▸ **Data for this exercise**:
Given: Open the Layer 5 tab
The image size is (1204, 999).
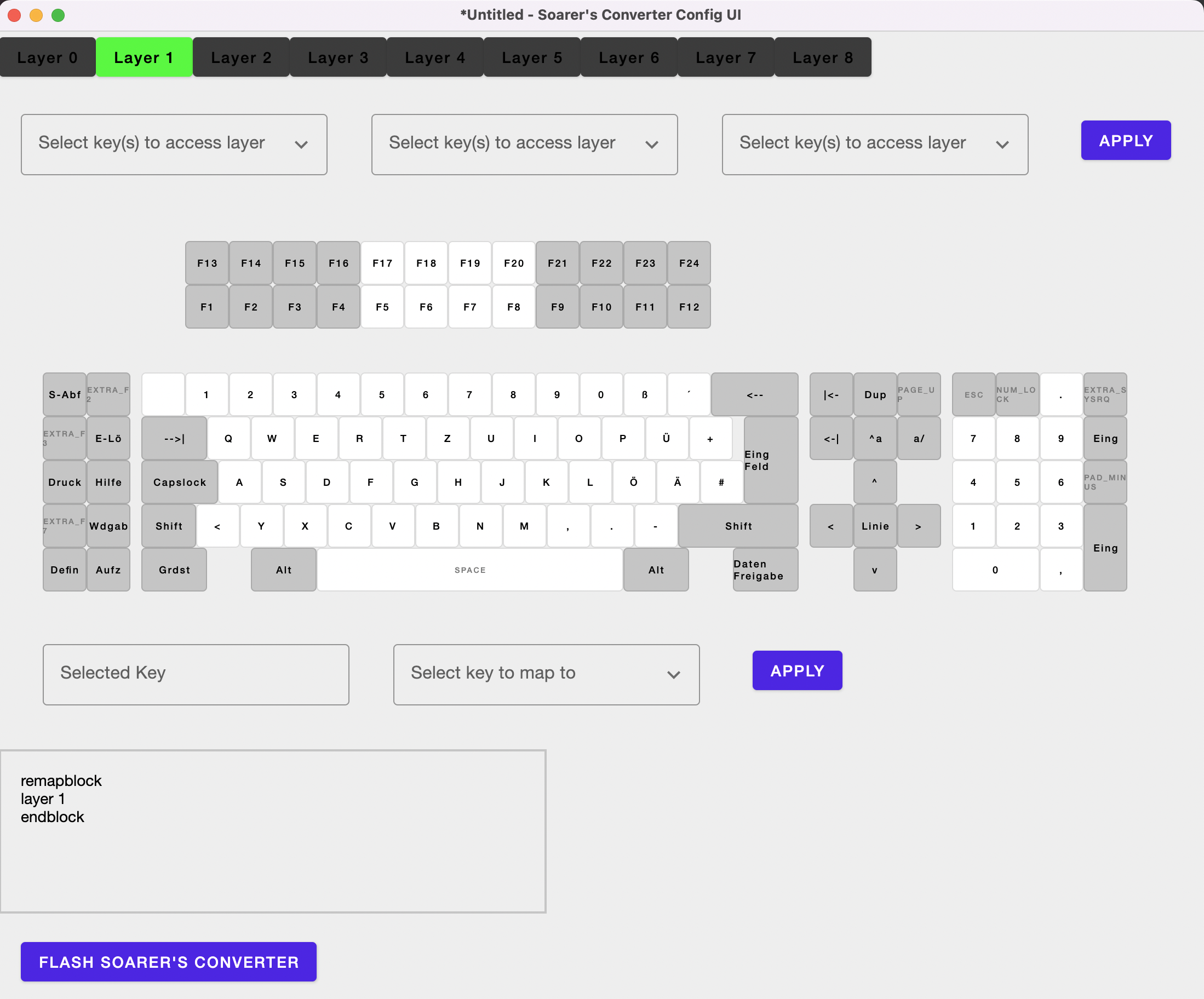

--

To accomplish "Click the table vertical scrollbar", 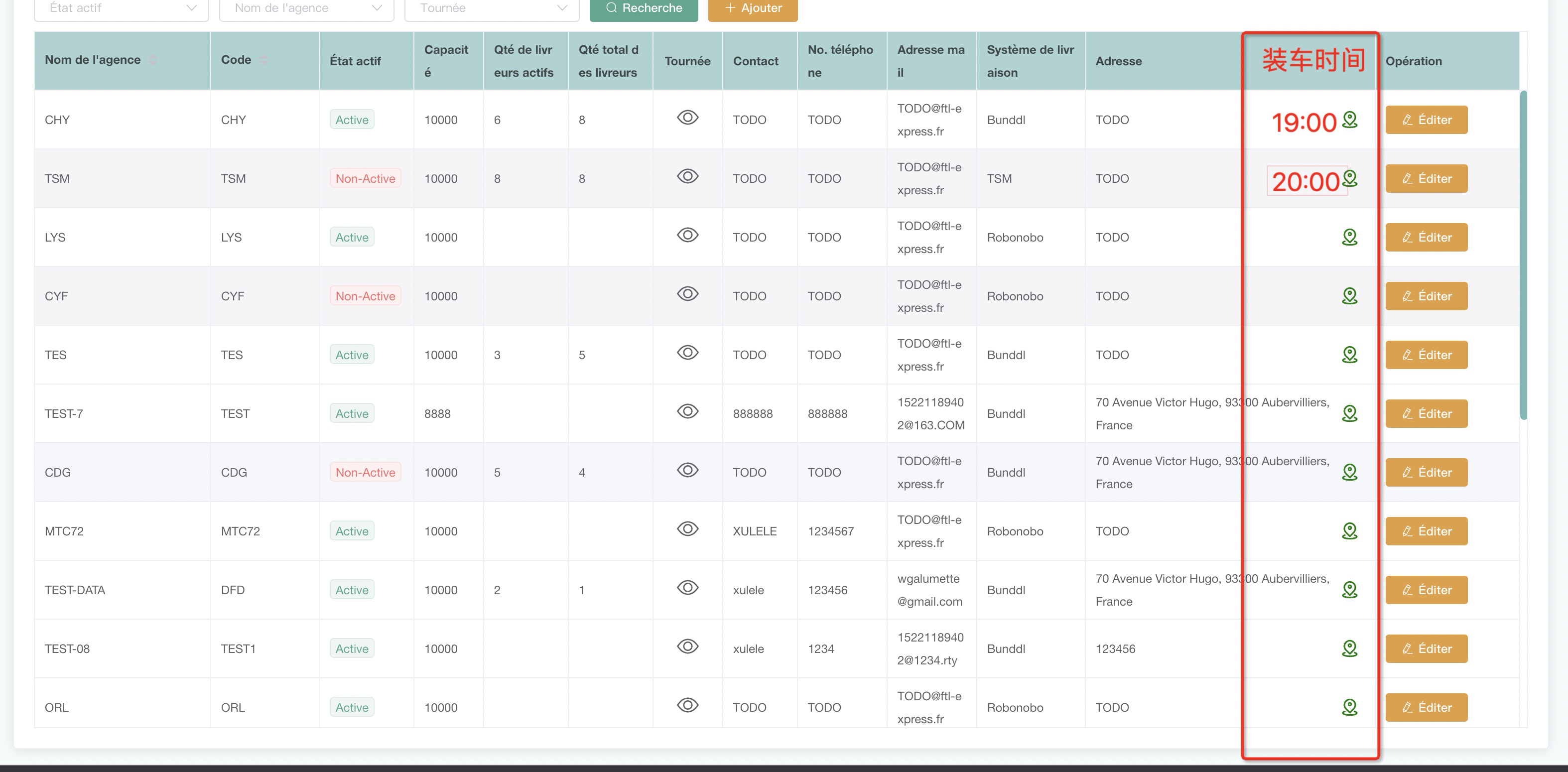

---

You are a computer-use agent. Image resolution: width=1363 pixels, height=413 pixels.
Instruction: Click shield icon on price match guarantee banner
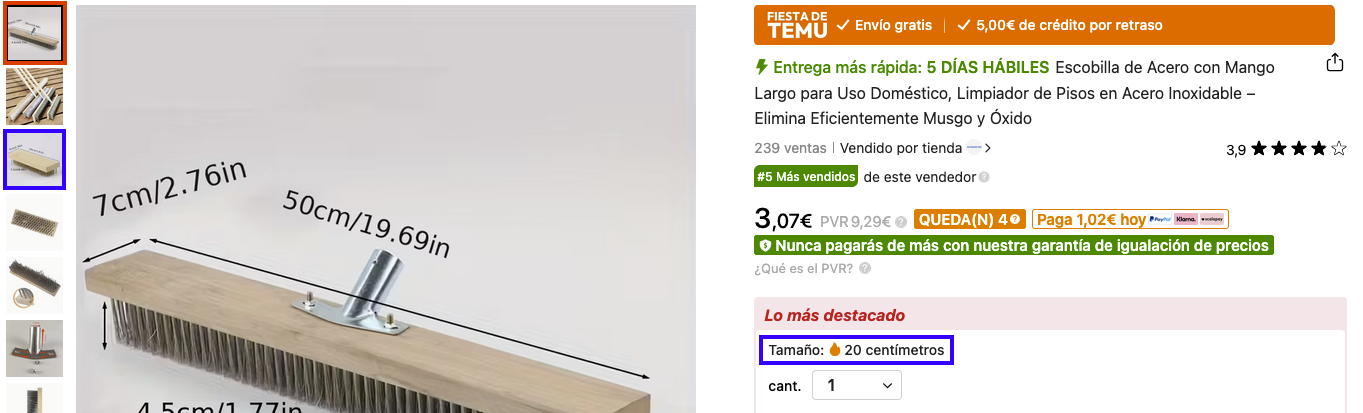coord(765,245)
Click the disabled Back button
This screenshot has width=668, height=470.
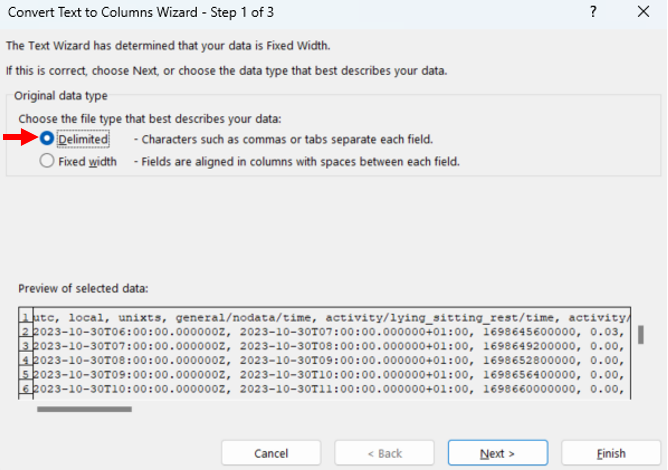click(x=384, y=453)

▸ **Goal**:
Rewrite the lines starting at the one containing "Given: Open the Layer 5 tab" and ending at the one containing "The image size is (1204, 999)." as a numbered list, leaving out any blank lines.

▸ **The result**:
1. Given: Open the Layer 5 tab
2. The image size is (1204, 999).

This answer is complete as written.